Through out my experiences both at home and at work, I have learned that some behaviors need a different response.
Early last summer I was driving my client home from an amusement park. He was becoming disregulated and violent and I didn’t feel that being out in public was the appropriate activity for him at that time, so we headed home. However, this is no easy task. Driving with a very aggravated special needs child is incredibly difficult; they require your full attention, but concentrating on driving and being safe is far more important.
With this particular incident, I was driving on a very busy highway. My kid was screaming his head off in the back seat but all I could do was drive and try and get home quickly. All of a sudden, his hands grab at a chunk of my hair down at their roots. He rips my head back and aside from the pain that is jetting across my skull, I can’t see where I’m driving. With one hand I pull his hand off of my head along with pieces of my hair interlaced between his fingers.
Trying to regain control I attempt to focus on driving, but before I can even do this his hands come back at me for a second hair ripping pull. Tearing out my own hair to just try and see where I am driving, he does it again. At this point I realize the immense danger that I am in and pull over on a practically none existent shoulder on the highway.I got out of the car and locked the doors and just took fifteen minuets to breathe, sort out how bad my injury was (swollen head), and recollect myself. My kids door was child locked and he had a buckle boss safety belt restraint so I knew that he wouldn’t be getting out of the car and onto the highway. A couple nice people actually stopped and asked if I needed help, but there was nothing that they would have been able to do.

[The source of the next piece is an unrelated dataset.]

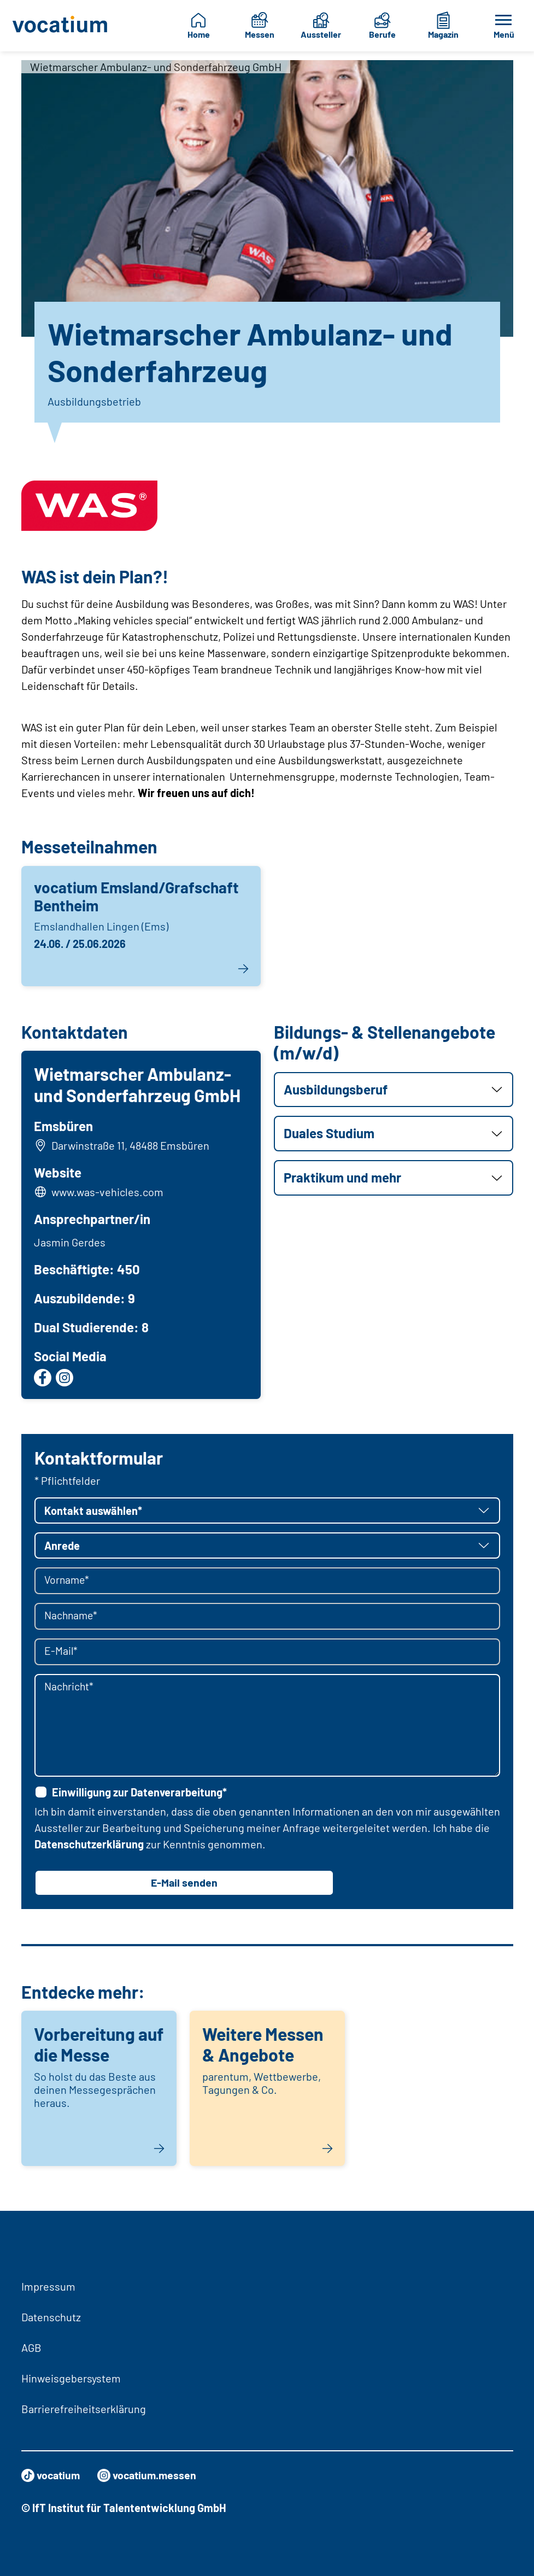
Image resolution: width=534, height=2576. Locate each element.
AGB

Eventually, I got back into the car. I had to reposition myself so he couldn’t grab at my hair, but he was still attempting to kick me from the back seat. We made it home eventually but later on during one of group meetings it was discussed that if you can’t safely be around him or he is a danger to your self, then you have to call 911 for help. After this meeting, I realized that I should have called 911 that day.
It’s kind of upsetting to think that there are some situations that you can’t handle or take care of with your own kid (or client in my case), but these incidences do occur and that’s okay. What’s most important is your child’s safety and yours as well. I haven’t called 911 yet but I have a feeling that that day is coming. I’ve been told that the paramedics will come in and restrain your child, that’s all they really can do, and then escort them to the hospital. This may not be ideal but if you can’t give them emergency medications like Zytis or Ativan (like I can’t) then this is really the best option, them being safe.
It’s scary but these things happen and you need to be able to make that call when the time comes.